Il 40% degli over25, però, ha un impiego precario e percepisce ancora uno stipendio che non raggiunge i 1000 euro, soglia auspicata anche per le pensioni “minime”. I bamboccioni, a quanto pare, restano a casa non per scelta ma per forza. E’ questa la conclusione a cui è giunta una ricerca del Sunia, in collaborazione con la Cgil che hanno indagato sulla condizione abitativa dei giovani. E’ chiaro poi che anche il costo degli affitti incide sulla situazione.
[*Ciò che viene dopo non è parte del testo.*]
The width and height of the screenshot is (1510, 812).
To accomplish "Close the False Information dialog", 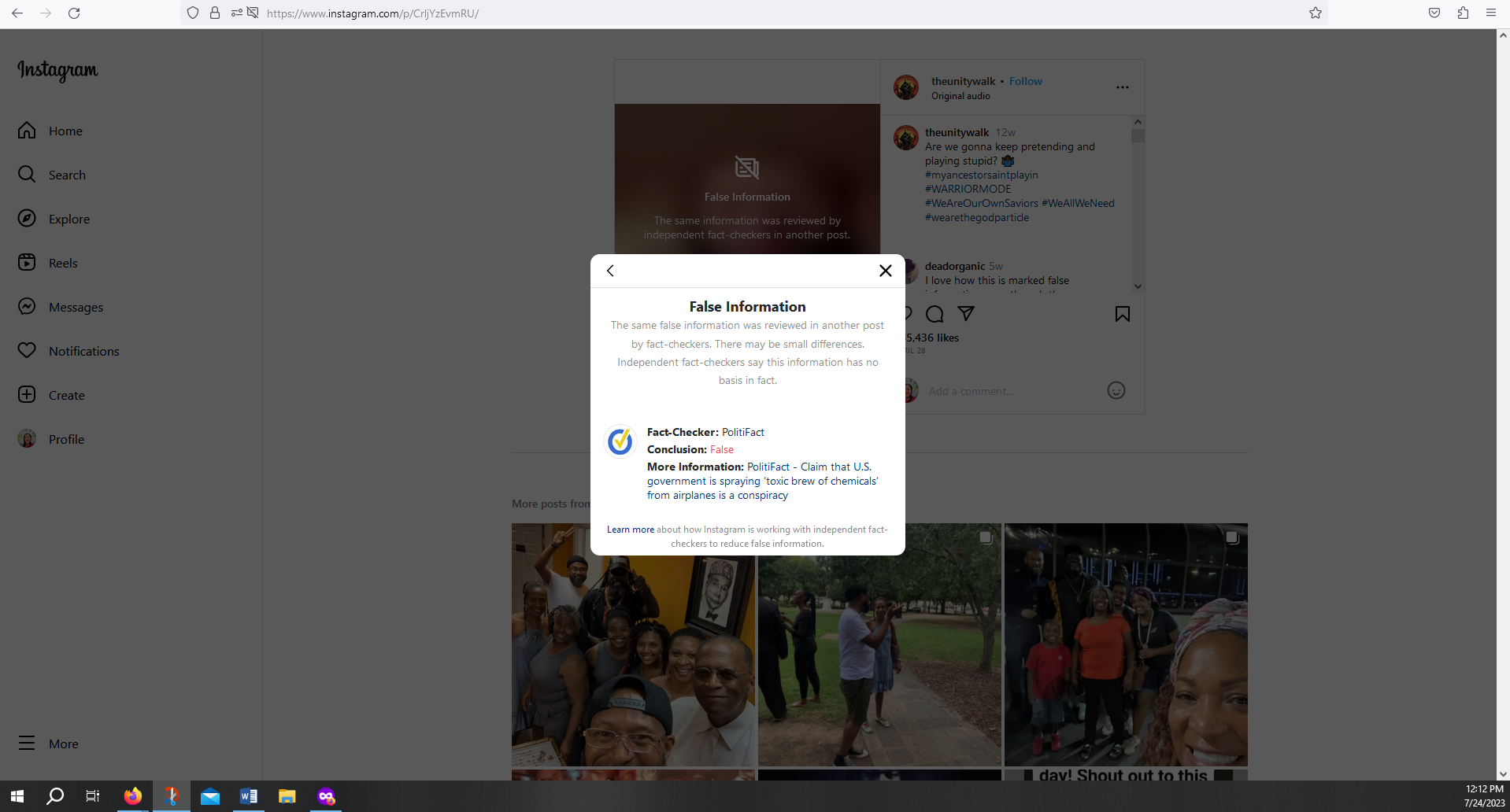I will click(x=885, y=271).
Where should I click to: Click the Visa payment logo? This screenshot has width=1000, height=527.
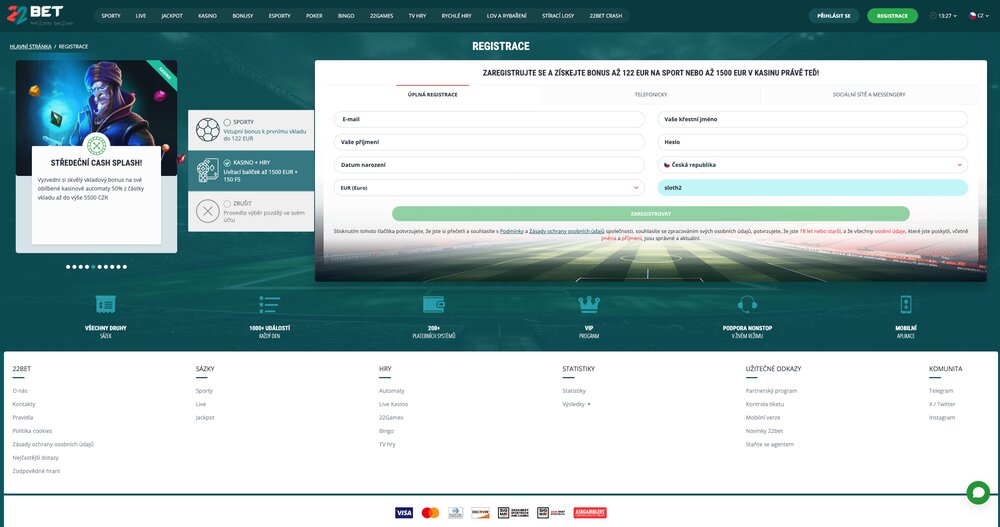tap(404, 512)
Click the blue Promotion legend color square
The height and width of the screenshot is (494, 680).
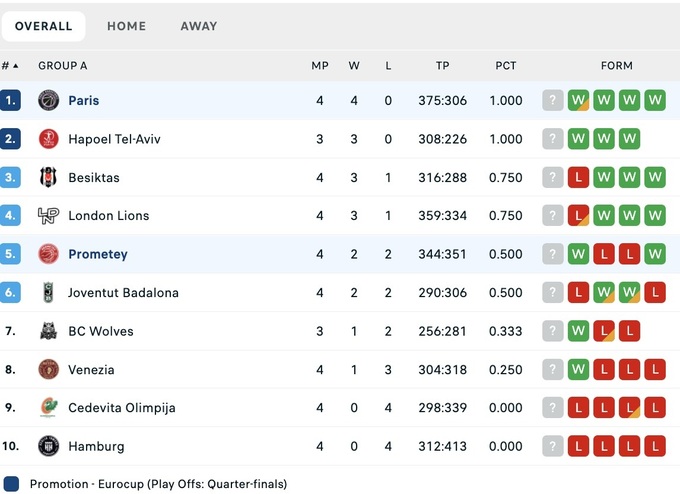click(11, 484)
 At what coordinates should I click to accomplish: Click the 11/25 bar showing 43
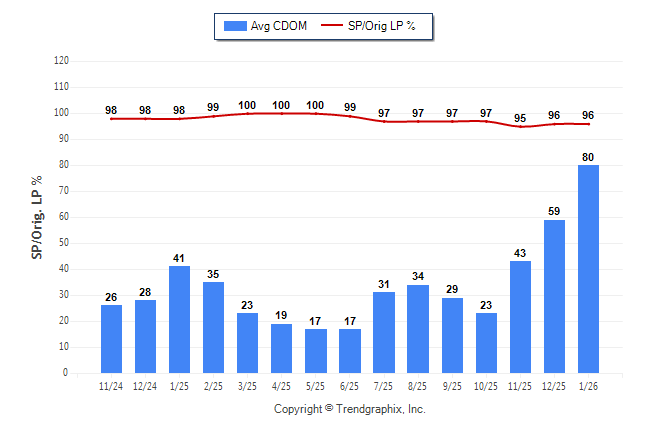click(x=520, y=317)

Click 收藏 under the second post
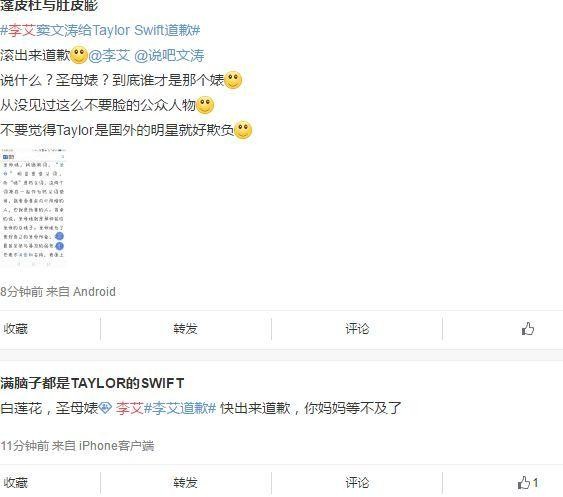pyautogui.click(x=15, y=483)

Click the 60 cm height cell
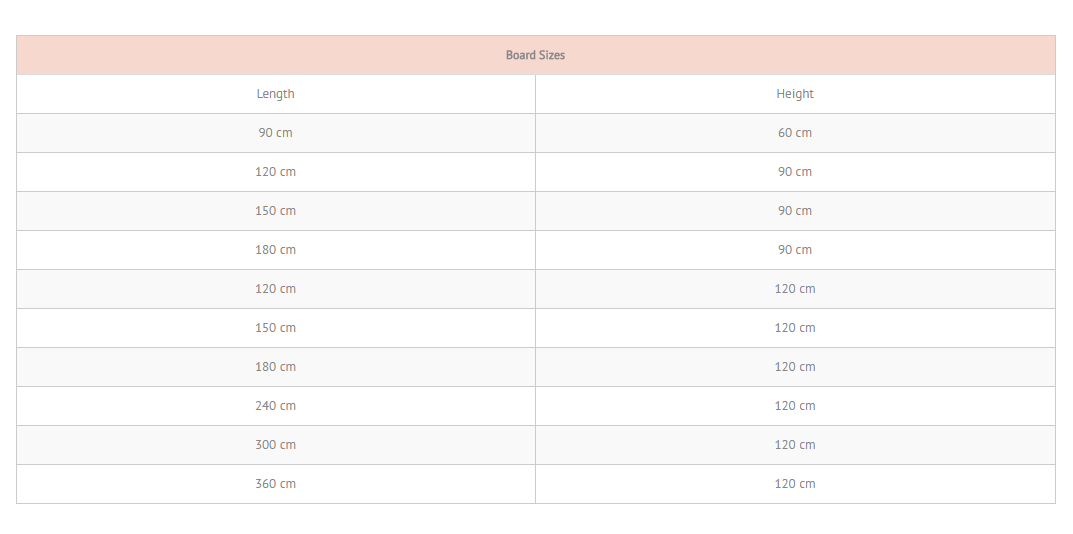pyautogui.click(x=795, y=133)
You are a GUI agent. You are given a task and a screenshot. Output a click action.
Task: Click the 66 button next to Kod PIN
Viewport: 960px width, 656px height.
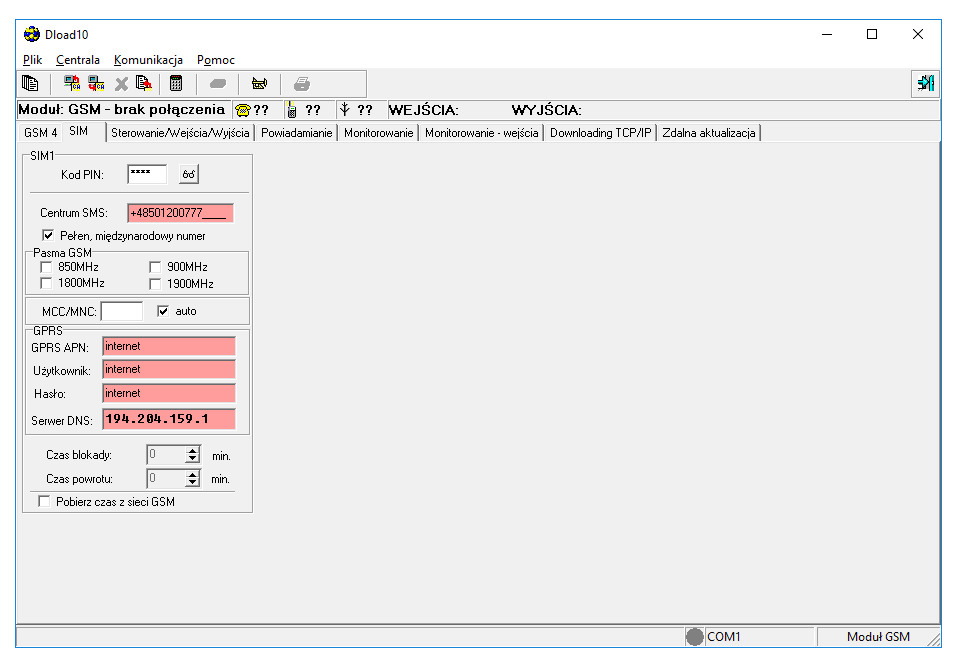188,174
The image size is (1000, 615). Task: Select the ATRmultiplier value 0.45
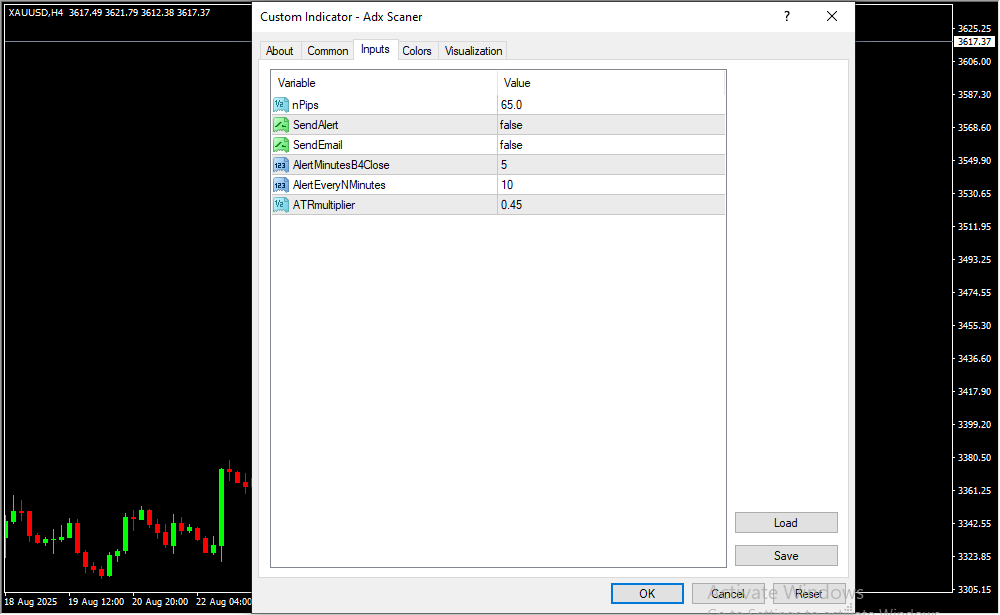(x=512, y=205)
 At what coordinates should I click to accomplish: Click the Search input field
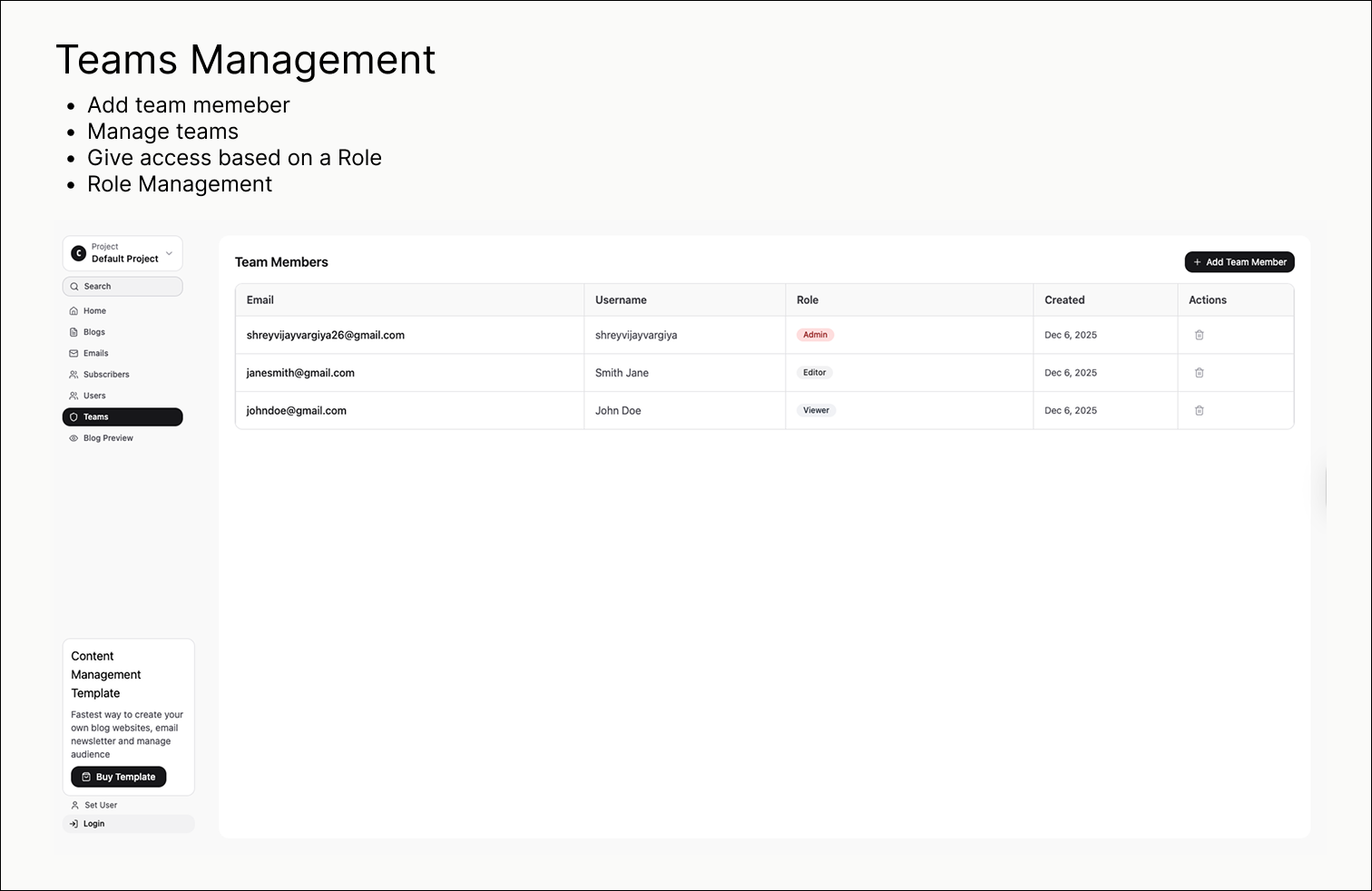[x=122, y=287]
Ecco come riporta la ricerca l’Adnkronos: “Secondo l’analisi della Cgil il 60% delle persone fino a 35 anni percepisce un reddito mensile inferiore a mille euro, senza dimenticare che il tasso di disoccupazione giovanile ha toccato il 28,6%. Dati che rendono complesso il superamento delle barriere che separano i giovani dall’accesso alla casa. I canoni di affitto sono eccessivamente alti, pari a 1.020 euro per i nuovi contratti e 750 euro per i rinnovi. E se le forme di coabitazione e cohuosing sono spesso le uniche possibili per affrancarsi dalla casa d’origine è il costo dell’abitazione ad essere indicato come il maggior ostacolo per il giovani (46% dei casi). Vivere in famiglia viene ormai percepito come un fatto normale sia dai giovani (55%) che dai genitori (60%), tanto che la convivenza tra genitori e figli genera frequenti discussioni solo nel 23% dei casi e sono relative soprattutto a indicatori come l’ordine e la pulizia. E’ presente comunque una forte attesa rispetto alla possibilità di svincolo (88%) soprattutto per il desiderio di indipendenza economica (47%) e quello di sposarsi o andare a convivere (18%). Difatti chi dichiara di voler rimanere in famiglia, lo fa soprattutto per necessità di terminare gli studi (50%) e per la mancanza di un lavoro (25%).”